Ianto quitta son poste d'observation et retourna vers le parking, une boule dans le ventre, à la rencontre de celui qui n'était plus maintenant que son supérieur. Il espérait sincèrement que cette mission se terminerait rapidement, il ne voulait pas manquer à sa parole et surtout abandonner Simon.
Lorsqu'il s'approcha de la Porsche, il vit Jack posé contre une des ailes, les bras croisés, le regard noir. Il avait repris une contenance, celle du boss de l'équipe, inflexible, imperturbable.
Ianto : Des nouvelles ?
Jack : Eiry est tirée d'affaire !
Ianto : Bien.
Jack : David est resté avec elle.
Ianto : Bien.
Jack : Et Simon …
Ianto : Quoi Simon ?
Jack : Simon est un peu coincé pour l'instant. On l'a assigné à la vérification du programme et il est sous surveillance… Il ne peut avoir accès au réseau pour le moment.

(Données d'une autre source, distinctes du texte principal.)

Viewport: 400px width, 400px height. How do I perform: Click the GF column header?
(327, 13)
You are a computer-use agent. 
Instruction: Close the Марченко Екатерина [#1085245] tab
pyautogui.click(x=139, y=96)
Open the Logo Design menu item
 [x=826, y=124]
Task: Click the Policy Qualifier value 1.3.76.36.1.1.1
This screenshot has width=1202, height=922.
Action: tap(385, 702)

Ianto : Merde… Il va pouvoir le faire ?
Jack : Comment veux-tu que je le sache ?
Ianto ne répondit rien et s'adossa aussi à la portière de la voiture. Son épaule frôla celle de Jack qui, comme électrisé par ce contact, s'éloigna de quelques centimètres.
Dans leurs oreillettes seul le bruit de pages qu'on tournait se faisait entendre depuis plus de 15 minutes.

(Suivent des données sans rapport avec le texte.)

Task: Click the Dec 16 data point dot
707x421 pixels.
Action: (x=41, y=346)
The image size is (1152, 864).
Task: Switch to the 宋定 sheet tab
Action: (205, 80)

Simon : Vous savez, si j'avais accès au réseau, cela irait beaucoup plus vite. Je créerais un programme qui serait capable de trouver l'erreur en quelques minutes.

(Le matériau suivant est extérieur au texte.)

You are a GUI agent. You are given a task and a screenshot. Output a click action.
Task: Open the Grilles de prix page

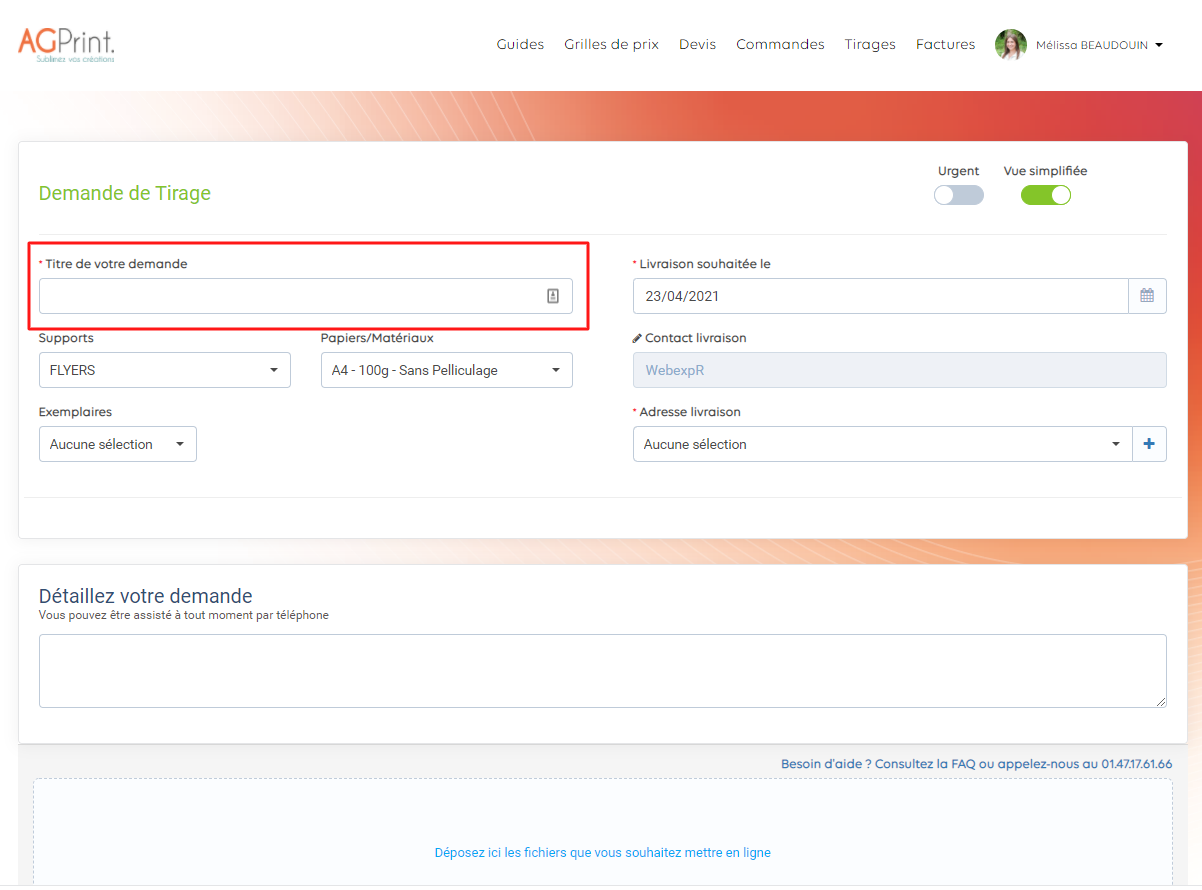(611, 44)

Keenan : Je n'ai pas l'autorisation de vous laisser entrer dans le réseau.
Simon : ça va me prendre des jours !
Keenan : Vous n'avez que 24 heures Mr Dupuis.
Simon : C'est IMPOSSIBLE !
Il referma bruyamment le classeur et le posa sur la table faisant de ce fait revenir Vance.
Vance : Mr Dupuis, que se passe t-il ?
Simon : Ce que vous me demandez est impossible ! Même le plus talentueux informaticien n'y arriverait pas sans se servir d'algorithmes particuliers. Et pour ça je dois avoir accès au réseau sur lequel est implanté le programme.
Vance : Impossible… Ce réseau est totalement sécurisé. Seules deux personnes y ont accès.
Simon : Alors votre technologie tombe à l'eau et vous pouvez vous débarrasser de moi tout de suite car je n'y arriverai pas en 24 heures.
Jack : Mais qu'est-ce qu'il fait !
Il allait s'élancer tête baissée vers le bâtiment afin de faire sortir son employé manu militari, mais Ianto le retint par le bras.
Ianto : Jack attend !
Il se dégagea comme si cette main qui le tenait le dégoûtait et le fixa.
Ianto : Ils ont besoin de lui, ils ne vont pas le tuer ! Simon sait ce qu'il fait ! Ils vont lui donner l'accès !
Jack : J'espère que tu as raison ! Car si Simon meurt, tu le suis illico presto, quel que soit le nombre de fois auquel je devrai m'y reprendre !
Il se retourna vers l'immeuble et tous deux levèrent les yeux vers les baies vitrées du 7e étage.
Vance était furieux. Il faisait les cent pas dans le peu de place qu'il avait. Il sortit son téléphone.
Vance : Monsieur le Directeur ? … Oui, nous avons un soucis… Oui pour le délai… Il dit avoir besoin d'un accès au réseau pour accélérer la vérification… Non, impossible en 24 heures…. Oui… Très bien … D'accord …
Il raccrocha, s'avança vers un des écrans et l'alluma. Il entra son mot de passe et se recula.
Vance : Voici Mr Dupuis. Vous avez accès au programme et seulement au programme. Suis-je bien clair ?
Simon : Tout à fait !
Vance : J'espère pour vous que vous dites vrai et que vous savez ce que vous faîtes.
Sur ce, il quitta une nouvelle fois la pièce laissant de nouveau Simon seul avec Keenan.
Ianto : Je te l'avais dit !
Il regretta aussitôt sa phrase. Jack le toisa du regard, d'un regard assassin. Il venait de « perdre » son amant et avait failli perdre un de ses employés. Il n'était pas en état de prendre des paris insensés aujourd'hui.